We’re a little bit on hiatus right now because life has been a little crazy. It was kind of something to fill our time when none of us were working in Hollywood and now thankfully all of us are, which is great. It was me and my brother Clark and our friend Andy Mitton, who is really busy right now because he and our other friend Jesse Holland wrote and directed the feature horror film YellowBrickRoad that we shot two years ago and is actually coming out in theaters next month. My brother Clark and I produced it and Andy and Jesse directed it and wrote it and Clark and I play brother and sister in the movie. The whole cast is a bunch of friends from Middlebury, where we went to college. It’s a very incestuous and fabulous group of people.
It’s coming out in AMC theaters in 36 cities in this new distribution deal with BloodyDisgusting.com. They release a horror movie every month in AMC theaters, which is pretty cool for those independent films.
So we’re not really playing that much music anymore, but I try to sing and play music as much as I can, even if it’s just for fun and not in preparation for a tour or CD.
You play keyboard in the band. Do you play any other instruments?
I grew up playing alto saxophone. And I play the guitar.
Why is there not more saxophone in music these days?
That’s a really, really good question. I think part of it is because Lisa Simpson has cornered the market in that and I think also because it’s not a very easy sing-alongable to instrument and right now we’re in pretty heavy lyrical music versus like big band music.
But think of all the great 80s music that had saxophone in it.
Or even Dave Matthews.
You are missing an opportunity here to bring the sax back.
[Laughs.] I’m going to talk to some people about that.
So what’s next? You mentioned that you recently shot a pilot.
It’s for A&E, it’s called Longmire. It’s Warner Bros. television again, but it’s set up for the network A&E, so it would be cable. It’s based on a bunch of mystery novels by Craig Johnson and they are about a sheriff named Walt Longmire who solves crimes in Wyoming. It’s pretty cool. We don’t know if it’s going to go yet. They just finished filming. It’s totally up in the air. If it goes, I think it would be a really good show.
What’s your part in it?
I play Walt’s daughter. I’m the sheriff’s daughter.

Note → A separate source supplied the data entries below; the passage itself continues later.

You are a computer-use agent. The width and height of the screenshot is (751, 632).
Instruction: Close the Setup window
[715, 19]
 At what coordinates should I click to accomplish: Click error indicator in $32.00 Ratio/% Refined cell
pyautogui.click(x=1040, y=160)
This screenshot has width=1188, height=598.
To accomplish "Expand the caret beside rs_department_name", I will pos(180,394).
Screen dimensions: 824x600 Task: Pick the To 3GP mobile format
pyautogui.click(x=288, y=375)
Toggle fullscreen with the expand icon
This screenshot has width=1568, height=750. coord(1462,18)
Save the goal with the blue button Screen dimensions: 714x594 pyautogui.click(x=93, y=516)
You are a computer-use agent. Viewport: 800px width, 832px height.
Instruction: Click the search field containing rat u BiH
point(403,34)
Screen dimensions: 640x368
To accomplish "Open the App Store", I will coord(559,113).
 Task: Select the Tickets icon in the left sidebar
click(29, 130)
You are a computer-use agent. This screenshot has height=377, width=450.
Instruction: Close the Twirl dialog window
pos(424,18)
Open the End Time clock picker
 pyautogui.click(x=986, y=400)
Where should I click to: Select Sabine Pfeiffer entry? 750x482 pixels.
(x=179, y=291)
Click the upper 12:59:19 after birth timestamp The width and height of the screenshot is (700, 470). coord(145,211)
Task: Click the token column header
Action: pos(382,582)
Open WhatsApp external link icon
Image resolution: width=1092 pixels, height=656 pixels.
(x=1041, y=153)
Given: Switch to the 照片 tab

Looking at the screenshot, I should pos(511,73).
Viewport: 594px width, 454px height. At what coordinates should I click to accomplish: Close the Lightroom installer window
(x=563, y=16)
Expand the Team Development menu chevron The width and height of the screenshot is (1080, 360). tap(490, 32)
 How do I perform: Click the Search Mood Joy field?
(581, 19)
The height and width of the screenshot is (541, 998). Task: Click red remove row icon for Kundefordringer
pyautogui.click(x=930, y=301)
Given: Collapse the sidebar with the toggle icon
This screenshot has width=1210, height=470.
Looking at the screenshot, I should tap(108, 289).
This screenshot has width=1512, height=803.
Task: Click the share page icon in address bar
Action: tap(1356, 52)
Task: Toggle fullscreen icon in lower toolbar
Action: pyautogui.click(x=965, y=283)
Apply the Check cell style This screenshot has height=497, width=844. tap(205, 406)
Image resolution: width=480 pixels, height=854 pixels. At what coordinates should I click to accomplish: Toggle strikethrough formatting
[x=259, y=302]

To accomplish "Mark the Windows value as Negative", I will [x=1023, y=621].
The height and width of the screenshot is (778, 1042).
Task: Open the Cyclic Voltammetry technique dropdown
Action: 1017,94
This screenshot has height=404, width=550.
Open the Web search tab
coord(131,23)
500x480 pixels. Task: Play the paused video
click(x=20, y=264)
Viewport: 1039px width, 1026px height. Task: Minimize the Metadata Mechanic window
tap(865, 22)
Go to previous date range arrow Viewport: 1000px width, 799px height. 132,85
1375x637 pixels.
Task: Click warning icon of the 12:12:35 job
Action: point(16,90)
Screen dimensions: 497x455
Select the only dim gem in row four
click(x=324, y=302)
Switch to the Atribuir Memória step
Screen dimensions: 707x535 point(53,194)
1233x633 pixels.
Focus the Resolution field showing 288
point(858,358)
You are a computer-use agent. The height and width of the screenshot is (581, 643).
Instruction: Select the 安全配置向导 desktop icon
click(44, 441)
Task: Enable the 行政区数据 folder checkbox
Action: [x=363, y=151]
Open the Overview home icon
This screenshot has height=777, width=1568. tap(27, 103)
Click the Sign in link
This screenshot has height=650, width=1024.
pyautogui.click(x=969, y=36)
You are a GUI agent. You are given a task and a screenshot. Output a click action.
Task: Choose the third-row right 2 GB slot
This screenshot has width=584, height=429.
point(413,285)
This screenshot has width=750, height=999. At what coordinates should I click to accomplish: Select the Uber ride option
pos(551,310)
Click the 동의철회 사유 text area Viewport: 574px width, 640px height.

What else is on the horizon for you?
I’m going to have some fun. I’m going to hang out with the people I love and spend some time. I have like eight weddings this year to go, so that’s awesome. I’m just going to hang out and see what comes up next.
Tell us something most people don’t know about you.
I think you’ve just learned a lot of things you didn’t know about me.
What would you be doing for a living if you never got into acting?
I’d probably be a veterinarian. I love animals. I love my dog maybe too much. And I’ve always loved medical things. I don’t know if I have the stomach to be a human doctor, but I think it might be easier for me to operate on a dog than for me to operate on like a child just emotionally. But I always wanted to be a veterinarian when I was kid. Mainly actually like sea mammals. I wanted to work with like sea mammals.
You should be a TV doctor.
That’s the third idea now. If you can keep sending those ideas, that would be awesome.